■ Document excerpt
╔══

Your healthcare provider has requested that you undergo a fallopian tube recanalization. You likely had a prior hysterosalpingogram (HSG) showing a blockage in either one or both of your fallopian tubes. During this procedure, a wire will be passed into the blocked fallopian tube in an attempt to resolve the obstruction.
How Should I Prepare?
You should not eat or drink anything for six hours prior to your procedure. You may take your medications as directed. Speak to your doctor if you need to adjust your insulin dosing. Prior to your procedure, you should make sure all medications and allergies are updated. If you are on a blood thinner you may be requested to stop that medication for a period of time. You will want to arrange for a ride home from a responsible adult afterwards should you require sedation.
How is the Procedure Performed?
The procedure will be performed by an interventional radiologist, who is a physician with specific training in image-guided procedures. The procedure will be performed under fluoroscopy (x-ray). Intravenous medications may be given to make you more comfortable and relaxed. This is called conscious sedation.

╚══

■ Work instructions
a - Answer these questions from the text on fallopian tube recanalization:
(i) What earlier test probably showed the blockage?
(ii) How long before the procedure must the patient avoid eating and drinking?
(iii) What imaging is used during the procedure?
b - According to the text on fallopian tube recanalization, why might a patient need a responsible adult to drive them home?
c - Write the next part of the text on fallopian tube recanalization, picking up after its final sentence.

■ Information shown
╔══

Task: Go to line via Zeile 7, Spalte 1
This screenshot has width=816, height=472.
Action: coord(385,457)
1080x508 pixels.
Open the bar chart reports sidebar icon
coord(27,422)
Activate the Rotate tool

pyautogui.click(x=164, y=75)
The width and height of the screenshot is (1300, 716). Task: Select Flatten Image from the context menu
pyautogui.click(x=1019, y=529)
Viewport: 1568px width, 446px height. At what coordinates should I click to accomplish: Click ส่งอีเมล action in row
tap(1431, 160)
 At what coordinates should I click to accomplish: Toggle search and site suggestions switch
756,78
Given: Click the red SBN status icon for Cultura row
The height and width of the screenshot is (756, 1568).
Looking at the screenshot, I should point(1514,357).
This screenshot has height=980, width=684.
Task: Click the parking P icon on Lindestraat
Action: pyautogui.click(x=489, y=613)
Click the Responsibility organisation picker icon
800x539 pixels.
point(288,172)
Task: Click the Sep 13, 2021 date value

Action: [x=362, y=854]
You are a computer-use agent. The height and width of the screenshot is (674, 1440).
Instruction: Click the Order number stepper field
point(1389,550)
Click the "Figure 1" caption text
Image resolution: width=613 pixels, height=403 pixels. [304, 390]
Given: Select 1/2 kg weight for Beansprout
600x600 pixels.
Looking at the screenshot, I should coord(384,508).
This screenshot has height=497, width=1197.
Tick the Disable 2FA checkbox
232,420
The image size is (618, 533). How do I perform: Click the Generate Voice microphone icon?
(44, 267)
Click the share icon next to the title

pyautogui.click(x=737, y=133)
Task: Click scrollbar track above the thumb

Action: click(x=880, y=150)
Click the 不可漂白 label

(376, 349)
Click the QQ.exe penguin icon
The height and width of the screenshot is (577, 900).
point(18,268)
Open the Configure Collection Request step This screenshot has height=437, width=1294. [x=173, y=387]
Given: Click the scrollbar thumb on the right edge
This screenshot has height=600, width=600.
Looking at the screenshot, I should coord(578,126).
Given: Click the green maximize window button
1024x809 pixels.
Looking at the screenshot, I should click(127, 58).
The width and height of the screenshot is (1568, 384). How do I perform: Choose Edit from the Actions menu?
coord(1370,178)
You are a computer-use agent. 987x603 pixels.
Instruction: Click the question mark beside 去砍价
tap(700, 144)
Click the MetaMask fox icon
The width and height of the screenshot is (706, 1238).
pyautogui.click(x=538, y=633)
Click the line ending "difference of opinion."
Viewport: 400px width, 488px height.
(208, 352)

╚══

■ Per-task answers
a -
(i) A hysterosalpingogram (HSG).
(ii) Six hours.
(iii) Fluoroscopy (x-ray).

b - A ride home from a responsible adult is needed if the patient requires sedation. The text describes this sedation as intravenous medications given to make the patient more comfortable and relaxed, which is called conscious sedation.

c -
To begin, a speculum is inserted into the vagina similar to a routine pelvic exam. A small tube (catheter) will then be placed into the opening of the cervix. Dye is injected and x-ray pictures are taken to show whether the fallopian tubes are blocked. A small wire is then advanced through a blocked tube in an attempt to open it. The wire and speculum are then removed. The x-ray dye is clear and will naturally flow out of the vagina.
What should I expect after the procedure?
Following the procedure, you will be monitored for a period of time for any complications. It is normal to have a small amount of bleeding and vaginal discharge for a day or two following the procedure.